O sırada üçlü dava işini konuşuyordu.

"Seo Yondae. Uyuşturucu satmaktan, adam öldürme ve kasten adam yaralamadan tutuklandı. En az 65 yıl yer. Çünkü bunlar sadece işlediği birkaç suç."

"Dahası da var yani?"

Minhonun sorduğu soruyu başını sallayarak onayladı Jeongin.

"Gebersin." Changbin umursamaz bir şekilde konuştu.

Her ne kadar umursamaz görünsede ufacık olsun kalbi sızlıyordu. Annesi ölmeden önce hatırladığı ufak tefek anılarda babasını ne kadar çok sevdiğini onun kollarının dünyanın en güvenli yeriymiş gibi hissettiğini hatırlıyordu.

"O yüzden mi o gün şirkete geldi? Onu kurtarman için." Minho mırıldandığında Changbin düşüncelerinden çıkıp ona baktı.

"Eğer onun için geldiyse ona yardım edeceğimi düşünmesi bile komik."

Changbin elinde kalemini döndürürken boş gözlerle masasına bakmaya devam etti.

Bu sırada içerdekiler sessizce oturmuş üçlünün dönmesini bekliyordu. Hyunjin Felix'e dönüp,

"Changbin abim iyi görünüyor." dedi.

"Çok zor zamanlar geçirdi yine. Eskiye döndü diye çok korktum. Ama çok güçlü tekrardan atlattı." dedi Felix.

"O adamdan nefret ediyorum." sinirli bir şekilde konuştu Jisung.

Birkaç dakika sonra üçlü tekrar salona dönmüştü.

Felix yanına oturan sevgilisine bakıp elini tuttu.

"İyi misin aşkım?"

"İyiyim merak etme." Changbin miniğinin sorusunu cevapladıktan sonra yumuşak minik ellere öpücük kondurdu.

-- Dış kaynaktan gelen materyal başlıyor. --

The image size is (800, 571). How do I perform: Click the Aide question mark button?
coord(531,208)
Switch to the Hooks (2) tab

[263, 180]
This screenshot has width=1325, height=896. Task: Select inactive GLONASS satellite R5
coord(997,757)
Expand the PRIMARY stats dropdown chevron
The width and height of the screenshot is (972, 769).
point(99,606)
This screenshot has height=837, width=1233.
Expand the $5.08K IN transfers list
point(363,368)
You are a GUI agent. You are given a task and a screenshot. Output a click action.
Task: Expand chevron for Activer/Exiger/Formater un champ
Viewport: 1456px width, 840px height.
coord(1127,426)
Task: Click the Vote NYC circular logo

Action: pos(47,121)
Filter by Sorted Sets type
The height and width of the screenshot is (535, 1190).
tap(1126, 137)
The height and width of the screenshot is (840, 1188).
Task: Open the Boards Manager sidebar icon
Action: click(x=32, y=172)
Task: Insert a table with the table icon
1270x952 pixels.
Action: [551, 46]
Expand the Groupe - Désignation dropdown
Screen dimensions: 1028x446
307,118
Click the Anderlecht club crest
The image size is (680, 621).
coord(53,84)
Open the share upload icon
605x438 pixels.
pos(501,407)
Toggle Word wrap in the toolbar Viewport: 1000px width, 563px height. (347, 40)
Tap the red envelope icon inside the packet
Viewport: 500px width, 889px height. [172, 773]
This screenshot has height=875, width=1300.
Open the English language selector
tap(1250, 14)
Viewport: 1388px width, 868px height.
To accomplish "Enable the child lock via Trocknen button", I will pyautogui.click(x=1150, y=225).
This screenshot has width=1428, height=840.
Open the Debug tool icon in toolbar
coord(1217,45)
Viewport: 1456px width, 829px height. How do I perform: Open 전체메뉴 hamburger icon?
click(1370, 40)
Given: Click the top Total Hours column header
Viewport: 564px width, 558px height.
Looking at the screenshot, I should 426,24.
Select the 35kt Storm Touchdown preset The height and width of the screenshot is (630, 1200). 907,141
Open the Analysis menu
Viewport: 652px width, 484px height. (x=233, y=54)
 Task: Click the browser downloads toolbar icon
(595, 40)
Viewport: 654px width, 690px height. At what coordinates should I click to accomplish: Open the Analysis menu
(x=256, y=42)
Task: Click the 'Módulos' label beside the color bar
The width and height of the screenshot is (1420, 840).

"Hadi oyun falan oynayalım ya çok sıkıldım."

"Ne oynayacağız sincap? Var mı aklınızda bir şey."

"Aa! Lisede çok oynardık neydi adı şey... şey... HAH! Katil polis oynayalım." Seungmin heyecanla konuştuğunda herkes bu heyecanlı haline gülmüştü.

Chan sevgilisinin bu tatlı haline dayanamayıp yanaklarına bir sürü öpücük kondurmuştu.

"Eve gidince hatırlat seni ısıracam." Seungmin onun omzuna vurduktan sonra yere oturdu. Herkes yerdeki masanın etrafına oturup kağıtlara köylü, polis ve katil yazdılar. Kağıtları karıştırıp ortaya attılar ve herkes seçtiği kağıtla oyuna başladılar. Katil Hyunjin, polis Jisung, diğerleride köylü olmuştu. Hyunjin çaktırmadan Minhoya göz kırptı. Minho bunu farkedip biraz bekledi ve kağıdı masaya attı.

"Aşkım katil öldürdü mü seni lan!" Jisung üzüntüyle konuşup dudağını büzdü.

"Öldürdü aşkım." Minho sevgilisini yanıtladıktan sonra masaya kağıdını atan Jeongin'e döndüler. Jisung polis olduğunu belli etmemeye çalışarak herkeste gözlerini dolaştırıyordu. Bu sırada Felix'te kağıdını masaya attı.

Jisung ona dönen ve göz kırpan Hyunjin'e baktı. "Polisi vurdun gerizekalı." dedi. Changbin Hyunjin'in ismine çarpı attı. Hyunjin ise oflayıp Jeongin'e sokuldu "Aşkım elendim ya." diye sızlandı.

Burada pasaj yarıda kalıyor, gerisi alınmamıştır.